Our study had some limitations. Specifically, our final test set of 99 nodules (with 15 positive and 84 negative cases) did not allow for a high confidence score and resulted in wide confidence intervals. This limitation was alleviated by a cross-validation experiment on the much larger training set (with 127 positive and 1151 negative cases), which showed results consistent with those on the test set (in terms of the comparable performance of our algorithm with the radiologist with the highest performance). Another limitation was that we noticed some differences in performance between the test set and the training set. This was not an indication of a high-bias model (underfitting) since it was the case for both deep learning and the radiologist. We believe that the main reason for this slight difference is that the nodules from the trainings set were on average more difficult which was corroborated by additional exploration of the data including evaluation of the discriminative power of features. Please note that while the overall performance of all predictors (deep learning and radiologists) differed between the two sets, the relative trends between radiologists and our algorithm remained. Regarding the study population, all nodules used in our study underwent FNA because of suspicious or indeterminate ultrasound findings and not based on ACR TI-RADS guidelines. This factor could account for relatively low specificity for all the readers and deep learning. In addition, no large-scale test set from external institution was available for comparison and to assess for generalization to broader population of patients and nodules.

In summary, in this paper we showed that deep learning algorithms are highly promising in the decision making process for thyroid nodules. Further studies are needed to further validate our findings.

Key Points.

  • We proposed a fully automatic deep learning system for providing biopsy recommendations for thyroid nodules and compare it to radiologists following ACR TI-RADS.

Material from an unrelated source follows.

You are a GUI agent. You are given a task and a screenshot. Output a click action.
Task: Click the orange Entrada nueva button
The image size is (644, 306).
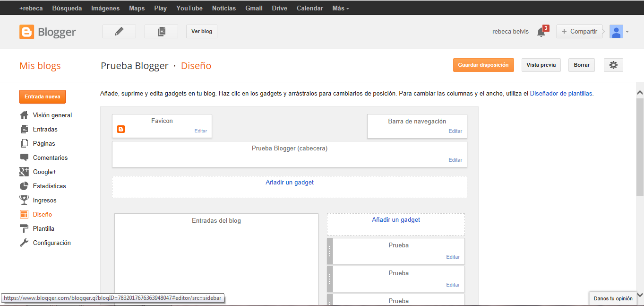pos(43,96)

  • Our deep learning system achieved 52% specificity at 87% sensitivity in recommending biopsy for thyroid nodules compared to 51% specificity at 87% sensitivity by a consensus of three ACR TI-RADS committee experts.

ACKNOWLEDGEMENTS:

We thank the 12 radiologists who interpreted the test set of thyroid nodules as part of previously published work.

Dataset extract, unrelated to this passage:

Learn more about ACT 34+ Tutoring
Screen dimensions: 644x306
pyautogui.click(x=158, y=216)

Appendix 1: Deep learning algorithm

Detection

For nodule detection, we first obtained a bounding box of a nodule by enclosing calipers included in every image (used in clinical practice for nodule measurement). To detect the calipers, we trained a Faster R-CNN detection algorithm (13) with ResNet-101 backbone network (16) initialized with weights pre-trained on the MS COCO detection dataset (17). It was fine-tuned using a training set of 2556 images with 7858 annotated calipers. The precision of our caliper-detection network was 98.82%. After detecting the calipers within the ultrasound image, we extracted a square image with a fixed size margin of 32 pixels enclosing the corresponding nodule. All images extracted this way contained the nodule of interest. Then, we resized the image to 160×160 pixels using bicubic interpolation and applied contrast normalization by removing the top and bottom 1% of pixel values. Finally, we performed median filter and non-local means algorithm (18), used for speckle noise reduction in US images (19), to improve classification results.

Classification

For classification, we trained from scratch a custom, multi-task deep convolutional neural network. The main idea of this method was to solve multiple tasks at once using a single model that was trained jointly for all of them. This was achieved by sharing a large portion of the network’s parameters between tasks to obtain a common representation. In multi-task learning, each task serves as a regularizer for the others, and all of them perform better when trained together rather than separately (20). The architecture of our common representation extraction network is shown in Figure 3. It was comprised of six blocks with 3×3 convolutional filters, followed by ReLU activation function and max pooling layer with 2×2 kernels. Instead of max pooling, the last block had a 50% dropout layer for additional regularization (21). Then, each task attached its own fully connected layer and softmax activation to obtain a class probabilities vector. The tasks used for training were presence or absence of malignancy and all of the ACR TI-RADS features across all five categories (composition, echogenicity, shape, margin, and echogenic foci). All tasks were either binary (malignancy and shape) or multiclass classification problems.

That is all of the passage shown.